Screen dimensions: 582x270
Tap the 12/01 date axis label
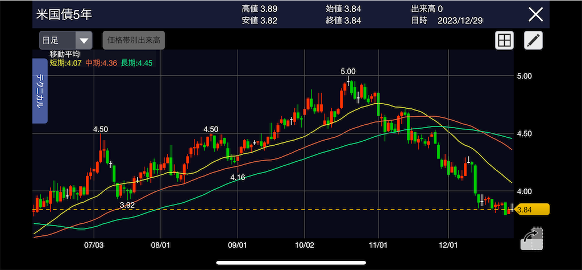coord(448,246)
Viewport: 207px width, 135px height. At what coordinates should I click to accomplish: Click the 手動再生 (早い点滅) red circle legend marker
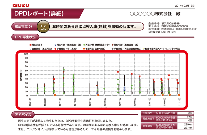[55, 49]
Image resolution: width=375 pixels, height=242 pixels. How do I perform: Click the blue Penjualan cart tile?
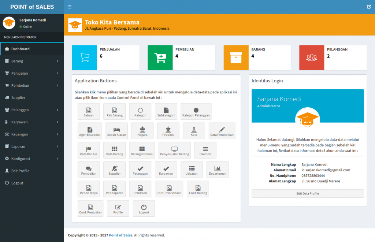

**WHAT IS REQUIRED**
Return every line of the records above word for word, omitting the pictures.

**FINISHED ANSWER**
Screen dimensions: 582x270
Tap the 12/01 date axis label
coord(448,246)
Viewport: 207px width, 135px height. At what coordinates should I click to accomplish: Click the 手動再生 (早い点滅) red circle legend marker
[55, 49]
Image resolution: width=375 pixels, height=242 pixels. How do I perform: Click the blue Penjualan cart tile?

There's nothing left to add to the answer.